EXERCISE DIRECTIONS ->
Write out all of the data without omission, exactly as shown.

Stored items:
────────────────

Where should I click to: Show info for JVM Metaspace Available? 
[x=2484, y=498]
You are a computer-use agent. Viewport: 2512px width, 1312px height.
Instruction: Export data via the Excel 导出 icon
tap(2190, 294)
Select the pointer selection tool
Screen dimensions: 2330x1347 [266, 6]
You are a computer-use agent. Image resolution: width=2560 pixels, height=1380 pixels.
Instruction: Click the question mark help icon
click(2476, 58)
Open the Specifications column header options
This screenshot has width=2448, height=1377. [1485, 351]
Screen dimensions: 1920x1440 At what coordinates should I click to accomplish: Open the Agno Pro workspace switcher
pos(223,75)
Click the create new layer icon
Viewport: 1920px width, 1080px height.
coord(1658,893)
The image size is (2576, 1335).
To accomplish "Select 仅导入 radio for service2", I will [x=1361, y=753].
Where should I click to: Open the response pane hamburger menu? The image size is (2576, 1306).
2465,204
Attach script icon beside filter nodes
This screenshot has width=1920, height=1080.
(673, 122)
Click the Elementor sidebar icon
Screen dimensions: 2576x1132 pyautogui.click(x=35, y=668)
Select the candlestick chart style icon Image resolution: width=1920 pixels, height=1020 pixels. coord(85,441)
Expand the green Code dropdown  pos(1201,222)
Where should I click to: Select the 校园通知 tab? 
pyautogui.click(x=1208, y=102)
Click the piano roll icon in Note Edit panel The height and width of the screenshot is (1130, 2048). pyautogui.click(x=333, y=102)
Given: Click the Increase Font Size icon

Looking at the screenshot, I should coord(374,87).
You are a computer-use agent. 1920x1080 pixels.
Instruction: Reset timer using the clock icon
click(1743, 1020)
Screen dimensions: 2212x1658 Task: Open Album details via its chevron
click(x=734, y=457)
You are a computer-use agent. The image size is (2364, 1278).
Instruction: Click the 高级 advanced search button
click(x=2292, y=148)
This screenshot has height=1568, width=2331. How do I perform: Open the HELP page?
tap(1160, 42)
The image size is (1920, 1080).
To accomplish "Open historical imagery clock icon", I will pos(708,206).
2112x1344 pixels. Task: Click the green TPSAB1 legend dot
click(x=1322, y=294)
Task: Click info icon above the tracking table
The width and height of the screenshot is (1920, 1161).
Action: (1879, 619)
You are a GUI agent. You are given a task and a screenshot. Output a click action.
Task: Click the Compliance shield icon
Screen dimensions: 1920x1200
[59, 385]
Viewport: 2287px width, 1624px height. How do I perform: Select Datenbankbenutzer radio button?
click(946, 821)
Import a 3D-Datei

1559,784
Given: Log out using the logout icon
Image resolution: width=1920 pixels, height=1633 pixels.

────────────────

RESPONSE BELOW ->
Where should I click to: Show info for JVM Metaspace Available? 
[x=2484, y=498]
You are a computer-use agent. Viewport: 2512px width, 1312px height.
Instruction: Export data via the Excel 导出 icon
tap(2190, 294)
Select the pointer selection tool
Screen dimensions: 2330x1347 [266, 6]
You are a computer-use agent. Image resolution: width=2560 pixels, height=1380 pixels.
Instruction: Click the question mark help icon
click(2476, 58)
Open the Specifications column header options
This screenshot has width=2448, height=1377. [1485, 351]
Screen dimensions: 1920x1440 At what coordinates should I click to accomplish: Open the Agno Pro workspace switcher
pos(223,75)
Click the create new layer icon
Viewport: 1920px width, 1080px height.
coord(1658,893)
The image size is (2576, 1335).
To accomplish "Select 仅导入 radio for service2", I will [x=1361, y=753].
Where should I click to: Open the response pane hamburger menu? The image size is (2576, 1306).
2465,204
Attach script icon beside filter nodes
This screenshot has width=1920, height=1080.
(673, 122)
Click the Elementor sidebar icon
Screen dimensions: 2576x1132 pyautogui.click(x=35, y=668)
Select the candlestick chart style icon Image resolution: width=1920 pixels, height=1020 pixels. coord(85,441)
Expand the green Code dropdown  pos(1201,222)
Where should I click to: Select the 校园通知 tab? 
pyautogui.click(x=1208, y=102)
Click the piano roll icon in Note Edit panel The height and width of the screenshot is (1130, 2048). pyautogui.click(x=333, y=102)
Given: Click the Increase Font Size icon

Looking at the screenshot, I should coord(374,87).
You are a computer-use agent. 1920x1080 pixels.
Instruction: Reset timer using the clock icon
click(1743, 1020)
Screen dimensions: 2212x1658 Task: Open Album details via its chevron
click(x=734, y=457)
You are a computer-use agent. The image size is (2364, 1278).
Instruction: Click the 高级 advanced search button
click(x=2292, y=148)
This screenshot has height=1568, width=2331. How do I perform: Open the HELP page?
tap(1160, 42)
The image size is (1920, 1080).
To accomplish "Open historical imagery clock icon", I will pos(708,206).
2112x1344 pixels. Task: Click the green TPSAB1 legend dot
click(x=1322, y=294)
Task: Click info icon above the tracking table
The width and height of the screenshot is (1920, 1161).
Action: (1879, 619)
You are a GUI agent. You are given a task and a screenshot. Output a click action.
Task: Click the Compliance shield icon
Screen dimensions: 1920x1200
[59, 385]
Viewport: 2287px width, 1624px height. How do I perform: Select Datenbankbenutzer radio button?
click(946, 821)
Import a 3D-Datei

1559,784
Given: Log out using the logout icon
Image resolution: width=1920 pixels, height=1633 pixels.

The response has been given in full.